With the thronging of people came the problem of sleeping spaces, the house did not have enough to cater to the surge and everyone had to make do with whatever space could be found. For me, I always found a spot on the raffia mat positioned directly at the entrance to my grandmother’s room. As the youngest wife of my grandfather, her room had the commanding view of the staircase, as it afforded her the privilege of monitoring the traffic to and from his mancave that the upstairs part of the house was.

It was a wooden staircase with a landing that could visibly be seen from my mat. This landing was where father’s apparition choose to appear each mid-night. I would get woken up and, looking at the staircase, would see my father with his left hand resting on the rail, his right hand holding his chin with his eyes looking at me from the distance. His look was intense as if saying “come child”. A few times I had woken up those sleeping next to me, pointing at the staircase and shouting “Daddy is here”, but like those with Paul on the road to Damascus, they saw nothing and cautioned me to stop disrupting their sleep.

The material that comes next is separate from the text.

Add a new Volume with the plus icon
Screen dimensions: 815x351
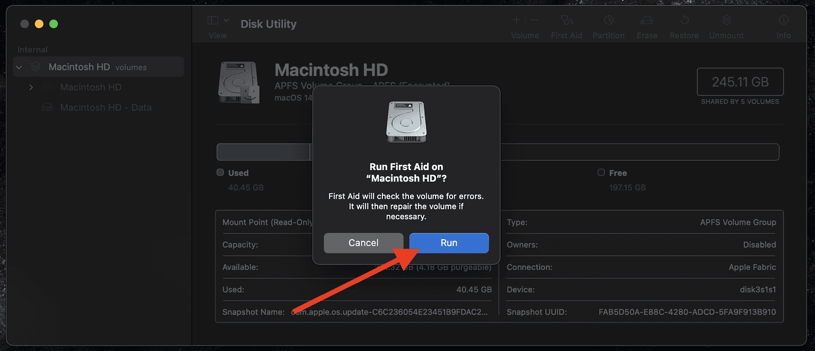point(515,20)
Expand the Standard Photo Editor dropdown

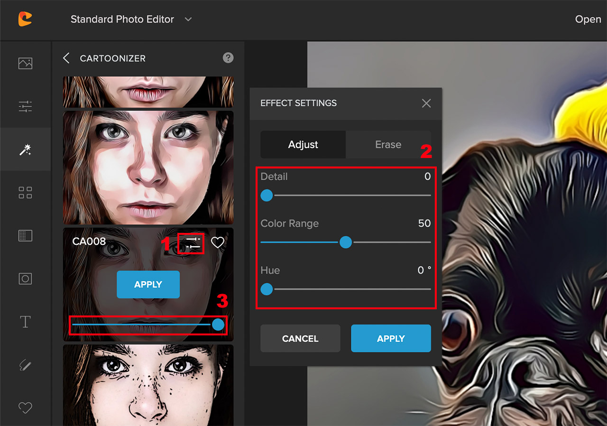point(132,19)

To stop what was seen as an unhealthy relationship between the living and the dead, a native doctor was invited. He was almost bald with the few strands of hair very grey. He took his sit on a wooden stool, took off from his arm his cloth bag and carefully laid some of the content on the floor besides him – a calabash, a few bottles and a scalpel. I was sitting directly in front of him, encased with his legs around me and firmly held by the grips of a two other men.

Without anaesthesia, he held my head firmly with his left hand while using the scalpel in his right hand he burrowed into the scalp of my forehead in quick but measured cuts, making incantations as he does so. With each cut, blood flowed and as pain surged through my body I cried. Intermittently, he would put down the scalpel, dip his hand into the calabash and scoup out a little paste which he rubbed into the incisions he had made. Of course, counting how many incisions he made was the least of my concern. I don’t think they were more than a dozen but they could have been as many as a thousand and one given the pain that I felt.

The next day, free of much of the pain, I looked at the framed picture of my grandfather hung in the parlour. He was captured seated on a wooden chair, resplendently dressed in a flowing Agbada with a matching pair of shoes made with brocade. His ‘Baamu’, the deep lacerated cuts accepted as the tribal mark of our family, was clearly visible on his face.  Given the pains I experienced from the incisions I received, I was grateful that it was not the ‘Baamu’ that was forced upon me. I could not imagine how excruciatingly painful that experience must have been for him, especially the slanting one that ran to the ridge of his nose.

As to father, I never saw his apparition again. For years, standing on the balcony of the family house, I wished I could see him again. I was always thinking of the day he would show up on our doorsteps and hold me in his hands again. Alas, if wishes were horses as they say, beggars will ride.